### What you are asked to do
Retype exactly the lines from the line with "[Facebook] (337, 979)" to the end of the data, keeping both boundary lines.

Stored data entries:
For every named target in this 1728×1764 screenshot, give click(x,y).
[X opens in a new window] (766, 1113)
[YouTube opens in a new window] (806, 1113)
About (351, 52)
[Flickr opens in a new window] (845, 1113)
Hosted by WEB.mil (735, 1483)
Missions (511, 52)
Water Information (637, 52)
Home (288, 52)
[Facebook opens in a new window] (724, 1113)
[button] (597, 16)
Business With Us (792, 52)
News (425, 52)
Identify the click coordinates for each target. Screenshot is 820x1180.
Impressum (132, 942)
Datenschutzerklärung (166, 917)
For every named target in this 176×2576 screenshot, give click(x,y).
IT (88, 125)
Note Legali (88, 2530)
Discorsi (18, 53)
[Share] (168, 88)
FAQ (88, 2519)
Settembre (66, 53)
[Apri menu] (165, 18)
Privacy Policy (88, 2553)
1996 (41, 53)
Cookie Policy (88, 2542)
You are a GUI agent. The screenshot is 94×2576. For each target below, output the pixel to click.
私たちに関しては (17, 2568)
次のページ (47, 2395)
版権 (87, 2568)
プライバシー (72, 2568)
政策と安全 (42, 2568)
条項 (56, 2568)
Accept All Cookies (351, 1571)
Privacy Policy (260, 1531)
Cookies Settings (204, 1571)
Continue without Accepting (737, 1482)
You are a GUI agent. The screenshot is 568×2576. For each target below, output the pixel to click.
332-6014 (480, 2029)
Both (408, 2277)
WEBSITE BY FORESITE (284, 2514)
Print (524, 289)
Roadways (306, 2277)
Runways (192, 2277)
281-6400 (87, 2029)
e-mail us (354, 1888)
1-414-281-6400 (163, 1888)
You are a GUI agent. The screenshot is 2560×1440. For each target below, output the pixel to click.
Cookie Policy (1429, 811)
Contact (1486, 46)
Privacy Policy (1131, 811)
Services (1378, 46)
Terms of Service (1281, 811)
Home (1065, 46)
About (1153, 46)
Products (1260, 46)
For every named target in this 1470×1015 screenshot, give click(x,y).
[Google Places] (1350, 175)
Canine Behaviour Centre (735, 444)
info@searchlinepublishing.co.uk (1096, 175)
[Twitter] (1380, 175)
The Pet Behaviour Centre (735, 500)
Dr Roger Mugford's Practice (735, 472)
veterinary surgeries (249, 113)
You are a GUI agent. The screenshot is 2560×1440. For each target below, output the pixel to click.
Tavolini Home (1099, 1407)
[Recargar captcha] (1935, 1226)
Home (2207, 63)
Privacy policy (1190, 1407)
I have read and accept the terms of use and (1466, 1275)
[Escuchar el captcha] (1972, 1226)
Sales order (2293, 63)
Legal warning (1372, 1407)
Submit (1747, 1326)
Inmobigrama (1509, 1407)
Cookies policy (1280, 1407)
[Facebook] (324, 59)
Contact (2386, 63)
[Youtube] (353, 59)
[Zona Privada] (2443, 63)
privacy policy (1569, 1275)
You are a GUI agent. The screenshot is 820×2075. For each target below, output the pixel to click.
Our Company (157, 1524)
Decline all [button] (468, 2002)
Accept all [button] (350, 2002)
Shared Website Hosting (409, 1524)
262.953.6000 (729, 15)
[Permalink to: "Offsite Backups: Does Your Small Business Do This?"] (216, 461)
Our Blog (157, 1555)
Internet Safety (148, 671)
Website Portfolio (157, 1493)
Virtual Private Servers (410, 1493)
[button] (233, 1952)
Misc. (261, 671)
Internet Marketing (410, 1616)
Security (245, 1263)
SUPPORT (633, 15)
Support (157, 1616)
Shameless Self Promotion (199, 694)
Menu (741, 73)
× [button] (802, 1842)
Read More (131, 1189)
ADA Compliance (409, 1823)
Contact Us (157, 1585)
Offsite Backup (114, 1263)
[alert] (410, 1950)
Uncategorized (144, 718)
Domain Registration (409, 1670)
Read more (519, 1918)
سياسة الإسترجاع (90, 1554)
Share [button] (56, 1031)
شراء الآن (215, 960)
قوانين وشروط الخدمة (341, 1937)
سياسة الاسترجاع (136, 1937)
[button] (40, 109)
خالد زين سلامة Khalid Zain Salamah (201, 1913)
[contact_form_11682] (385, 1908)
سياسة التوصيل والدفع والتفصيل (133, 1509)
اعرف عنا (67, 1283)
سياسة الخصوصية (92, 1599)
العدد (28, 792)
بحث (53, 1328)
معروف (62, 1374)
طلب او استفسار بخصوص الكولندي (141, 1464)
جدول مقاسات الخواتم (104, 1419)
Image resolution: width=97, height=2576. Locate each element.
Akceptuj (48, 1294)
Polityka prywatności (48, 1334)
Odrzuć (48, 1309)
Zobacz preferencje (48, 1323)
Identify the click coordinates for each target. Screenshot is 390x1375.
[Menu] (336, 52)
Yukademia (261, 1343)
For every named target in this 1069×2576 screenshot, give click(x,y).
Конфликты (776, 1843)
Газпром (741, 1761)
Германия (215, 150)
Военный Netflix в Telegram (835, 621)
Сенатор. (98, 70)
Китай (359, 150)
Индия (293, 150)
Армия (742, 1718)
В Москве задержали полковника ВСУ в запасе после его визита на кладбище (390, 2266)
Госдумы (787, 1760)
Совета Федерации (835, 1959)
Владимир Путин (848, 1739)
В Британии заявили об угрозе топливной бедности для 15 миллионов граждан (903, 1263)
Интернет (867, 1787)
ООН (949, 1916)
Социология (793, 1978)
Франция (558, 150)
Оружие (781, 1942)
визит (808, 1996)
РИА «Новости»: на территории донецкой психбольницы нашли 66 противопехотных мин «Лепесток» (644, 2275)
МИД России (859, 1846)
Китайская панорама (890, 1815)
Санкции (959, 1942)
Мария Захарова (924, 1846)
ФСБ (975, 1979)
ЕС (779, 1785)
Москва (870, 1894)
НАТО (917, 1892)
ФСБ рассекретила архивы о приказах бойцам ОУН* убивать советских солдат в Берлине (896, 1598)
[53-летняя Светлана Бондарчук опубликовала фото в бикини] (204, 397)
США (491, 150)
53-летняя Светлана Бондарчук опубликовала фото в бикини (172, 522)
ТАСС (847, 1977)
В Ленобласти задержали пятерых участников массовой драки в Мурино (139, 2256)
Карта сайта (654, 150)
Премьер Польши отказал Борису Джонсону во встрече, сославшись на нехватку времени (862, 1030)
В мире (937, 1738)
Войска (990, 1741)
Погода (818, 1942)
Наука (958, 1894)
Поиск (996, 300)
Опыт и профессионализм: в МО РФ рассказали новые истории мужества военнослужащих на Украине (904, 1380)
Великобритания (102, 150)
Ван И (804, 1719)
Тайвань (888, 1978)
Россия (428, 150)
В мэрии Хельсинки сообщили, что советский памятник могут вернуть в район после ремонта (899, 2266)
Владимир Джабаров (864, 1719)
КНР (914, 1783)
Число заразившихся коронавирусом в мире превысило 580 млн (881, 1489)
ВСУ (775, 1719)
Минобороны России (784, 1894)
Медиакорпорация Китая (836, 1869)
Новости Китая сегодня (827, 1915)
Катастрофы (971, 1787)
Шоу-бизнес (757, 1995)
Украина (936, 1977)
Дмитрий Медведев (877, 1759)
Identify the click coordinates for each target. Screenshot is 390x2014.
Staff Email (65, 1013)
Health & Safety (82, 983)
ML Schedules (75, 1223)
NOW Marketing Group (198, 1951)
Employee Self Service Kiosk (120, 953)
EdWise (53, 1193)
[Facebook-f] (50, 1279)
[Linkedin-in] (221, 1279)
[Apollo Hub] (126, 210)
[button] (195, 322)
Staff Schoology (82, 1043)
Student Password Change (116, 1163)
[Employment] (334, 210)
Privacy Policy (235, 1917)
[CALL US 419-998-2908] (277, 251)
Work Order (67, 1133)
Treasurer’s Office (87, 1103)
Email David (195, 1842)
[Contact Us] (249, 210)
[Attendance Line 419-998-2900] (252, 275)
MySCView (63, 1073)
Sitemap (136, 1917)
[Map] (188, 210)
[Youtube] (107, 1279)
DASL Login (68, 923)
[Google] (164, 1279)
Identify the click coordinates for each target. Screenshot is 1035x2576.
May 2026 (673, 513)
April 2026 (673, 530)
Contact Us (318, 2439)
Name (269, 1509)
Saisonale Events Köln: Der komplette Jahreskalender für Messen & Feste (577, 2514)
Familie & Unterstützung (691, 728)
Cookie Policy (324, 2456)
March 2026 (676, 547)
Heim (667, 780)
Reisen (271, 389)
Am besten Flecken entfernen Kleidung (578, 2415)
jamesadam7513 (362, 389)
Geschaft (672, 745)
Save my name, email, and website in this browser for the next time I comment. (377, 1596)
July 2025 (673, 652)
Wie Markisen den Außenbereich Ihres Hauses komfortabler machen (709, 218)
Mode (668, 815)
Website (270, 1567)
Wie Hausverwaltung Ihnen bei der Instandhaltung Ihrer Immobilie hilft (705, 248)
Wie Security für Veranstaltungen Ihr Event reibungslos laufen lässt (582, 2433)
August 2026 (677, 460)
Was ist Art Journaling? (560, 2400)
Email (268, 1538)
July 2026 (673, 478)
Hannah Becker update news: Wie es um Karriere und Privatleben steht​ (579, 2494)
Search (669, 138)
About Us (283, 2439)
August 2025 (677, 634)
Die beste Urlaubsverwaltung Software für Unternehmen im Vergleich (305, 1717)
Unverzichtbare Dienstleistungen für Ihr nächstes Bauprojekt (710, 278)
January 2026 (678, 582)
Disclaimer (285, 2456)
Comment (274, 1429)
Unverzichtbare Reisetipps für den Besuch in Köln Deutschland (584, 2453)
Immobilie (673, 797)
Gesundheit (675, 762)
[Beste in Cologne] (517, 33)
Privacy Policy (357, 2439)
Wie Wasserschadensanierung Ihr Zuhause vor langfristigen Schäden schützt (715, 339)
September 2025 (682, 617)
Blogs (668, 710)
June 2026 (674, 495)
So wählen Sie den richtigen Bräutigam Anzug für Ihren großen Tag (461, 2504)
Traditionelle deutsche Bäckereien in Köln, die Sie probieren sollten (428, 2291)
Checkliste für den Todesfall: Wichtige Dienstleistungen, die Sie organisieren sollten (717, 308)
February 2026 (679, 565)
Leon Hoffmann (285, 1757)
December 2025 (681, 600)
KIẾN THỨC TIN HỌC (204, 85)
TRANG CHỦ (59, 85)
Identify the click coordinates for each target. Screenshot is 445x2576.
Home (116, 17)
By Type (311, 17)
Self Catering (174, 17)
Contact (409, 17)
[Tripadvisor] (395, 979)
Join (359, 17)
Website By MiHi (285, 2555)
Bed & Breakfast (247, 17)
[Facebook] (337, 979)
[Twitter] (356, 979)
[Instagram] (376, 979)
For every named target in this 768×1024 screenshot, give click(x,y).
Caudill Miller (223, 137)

### Final answer
[Facebook] (337, 979)
[Twitter] (356, 979)
[Instagram] (376, 979)
For every named target in this 768×1024 screenshot, give click(x,y).
Caudill Miller (223, 137)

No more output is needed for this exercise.